[[ Information supplied open ]]
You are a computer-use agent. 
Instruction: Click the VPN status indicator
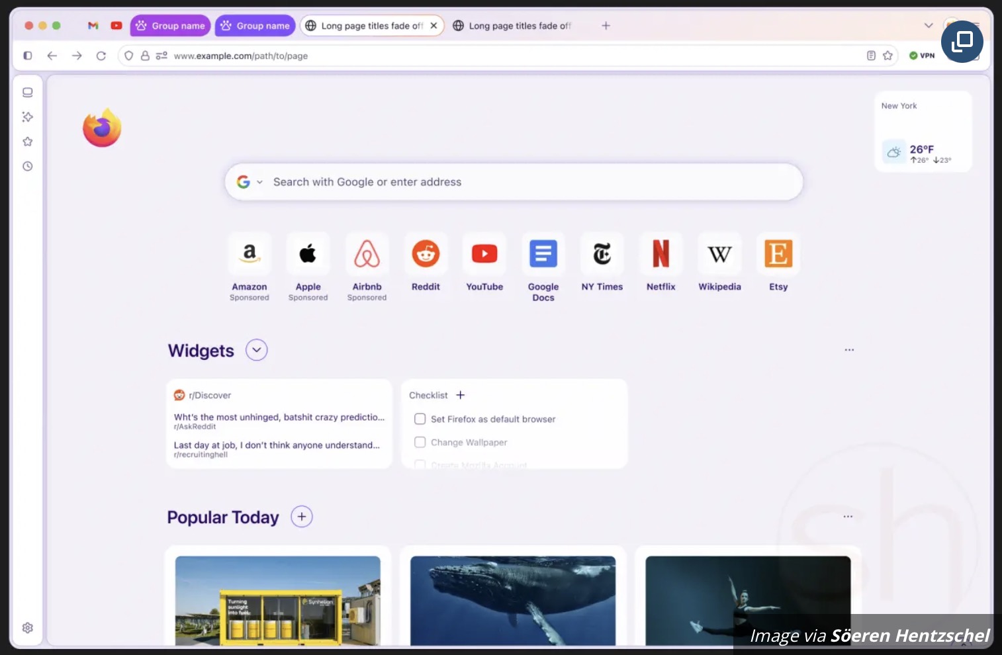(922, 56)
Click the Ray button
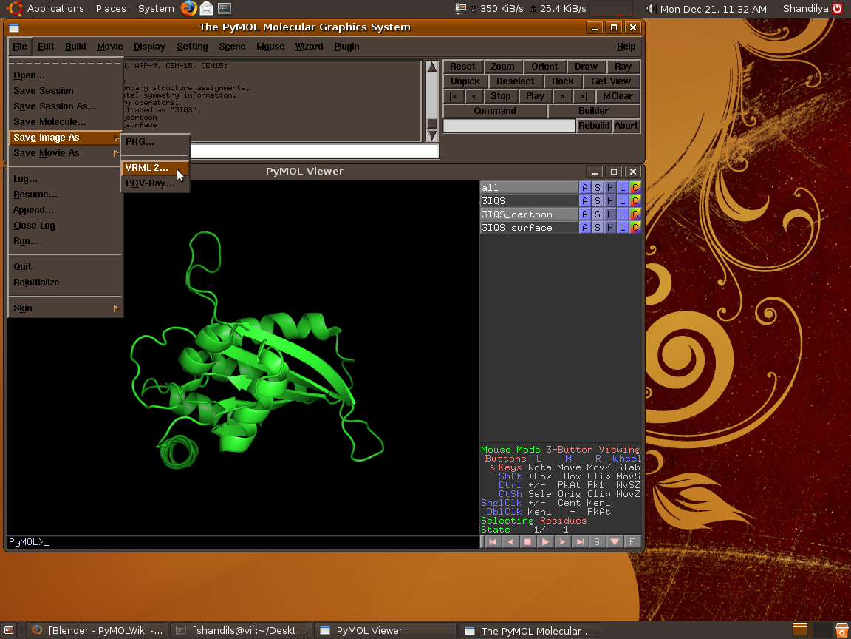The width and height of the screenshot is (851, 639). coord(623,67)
[[ Information supplied closed ]]
[[ Information supplied open ]]
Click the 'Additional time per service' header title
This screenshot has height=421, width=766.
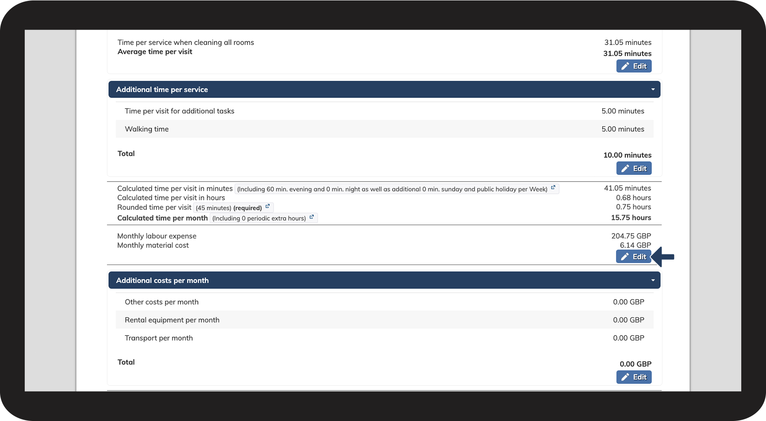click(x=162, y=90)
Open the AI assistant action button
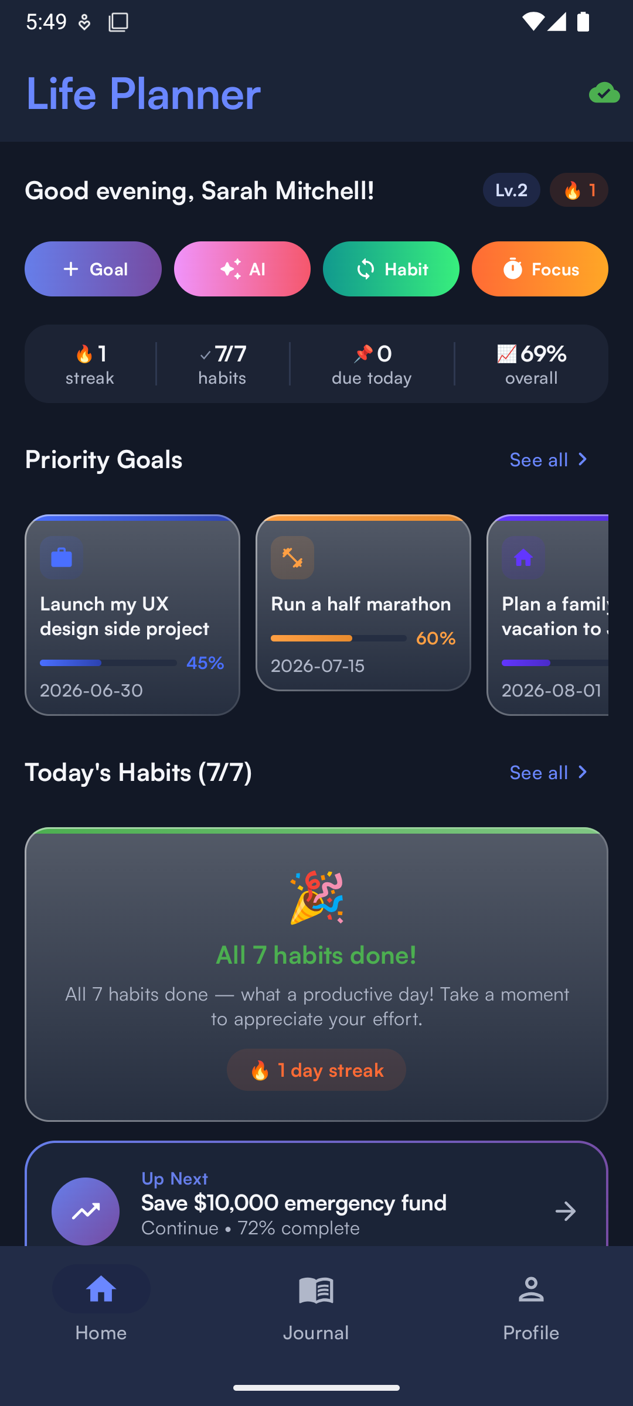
[[ Information supplied closed ]]
> [Exercise instructions]:
Although pictures appear among the entries, please set down only the lines from the one with "Click the 'Additional" up to and including the one with "Open the AI assistant action button", word for word.

> [Exercise answer]:
Click the 'Additional time per service' header title
This screenshot has height=421, width=766.
click(x=162, y=90)
Open the AI assistant action button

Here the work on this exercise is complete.